Bereits während der Anfahrt wurde Kontakt mit der Tunnelüberwachungszentrale (TÜZ) aufgenommen, um nähere Informationen zur Lage zu erhalten. Seitens der TÜZ wurde mitgeteilt, dass auf den Überwachungskameras im Tunnel keine Rauchentwicklung erkennbar sei.
Der Alarm wurde durch einen Brandmelder in einer Feuerlöschnische ausgelöst. Nach weiterer Kontrolle stellte sich heraus, dass der betreffende Melder aus bislang unbekannter Ursache aktiviert wurde und dadurch den Alarm auslöste. Hinweise auf ein tatsächliches Brandgeschehen lagen nicht vor.

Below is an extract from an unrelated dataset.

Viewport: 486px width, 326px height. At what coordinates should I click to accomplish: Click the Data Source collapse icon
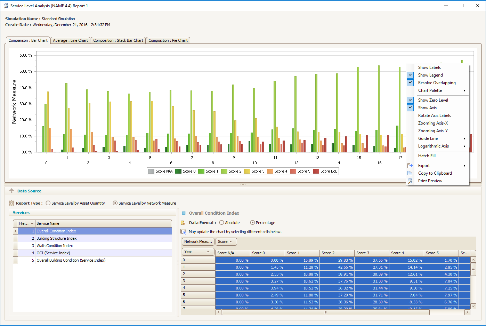coord(11,191)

Zum Zeitpunkt des Alarms fand im parallel zur Hauptröhre verlaufenden Fluchtstollen eine Tunnelausbildung für Kameraden des Bezirkes Gmunden statt. Dadurch befanden sich Einsatzkräfte der Feuerwehren Traunkirchen und Ebensee bereits in unmittelbarer Nähe und konnten die anrückenden Kräfte rasch unterstützen.
Nach Überprüfung der Lage und Rücksprache mit der Tunnelüberwachungszentrale konnte Entwarnung gegeben und der Einsatz beendet werden.